We still have a few things we’d like to tackle. Stub records are fine, since this has enough for a person to determine whether they should click through. But we need to review and see whether there’s a way to encode creator data so that the dataset search makes use of it. When you search for the PIs for this dataset, such as “Leland Harder,” — you should get this result. But you don’t yet.

[Slide 21]

This project was a great experience both for me and our team in cataloging. While the others were less involved in the schema portion, it was a chance to look at parallels between traditional systems and linked data in a way that was far less complex than something like BIBFRAME. As I expressed in the title, I hope to create converts to linked data through a kind of syncretism — the term for bringing together parts of different faith traditions into a religious practice. What if, instead of trying to radically convert people and practices to BIBFRAME in one go, we seek these intermediate paths to introduce the ideas?

The project was also a good opportunity to communicate the kind of work we do to others in the library. Although it’s still of critical importance to library functions, cataloging is often assumed to be stagnant. This was a chance to remind folks that, ultimately, we work with data which can be reused in a variety of ways.
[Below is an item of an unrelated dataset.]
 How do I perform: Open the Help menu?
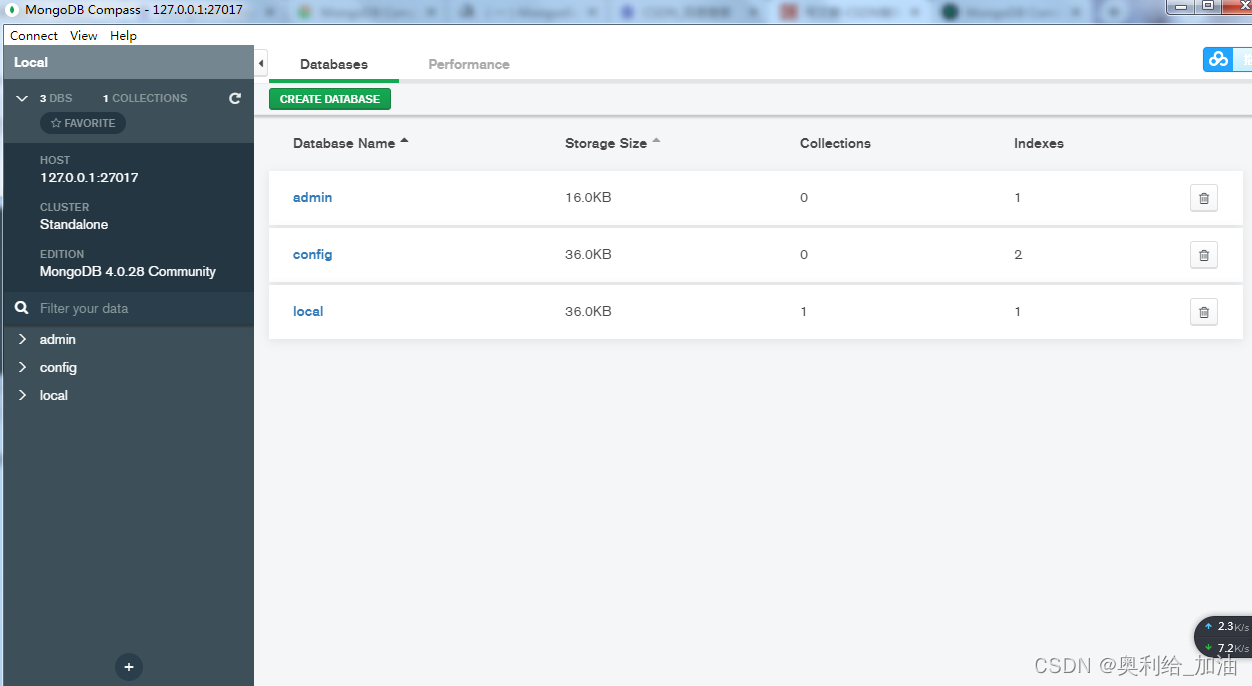123,35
Similarly, there were demonstrable effects for the center, which we hope will open up new possibilities on campus, particularly for people who use simpler systems like Wordpress. While I can’t manage .ASP, I already have the PHP code to insert schema.org on my own Wordpress sites and could easily translate that. We may be able to reuse both our profile and the data itself. In fact—what’s up next? We’re looking at downloading and parsing the JSON-LD Schema data and turning it into wikidata records for the datasets.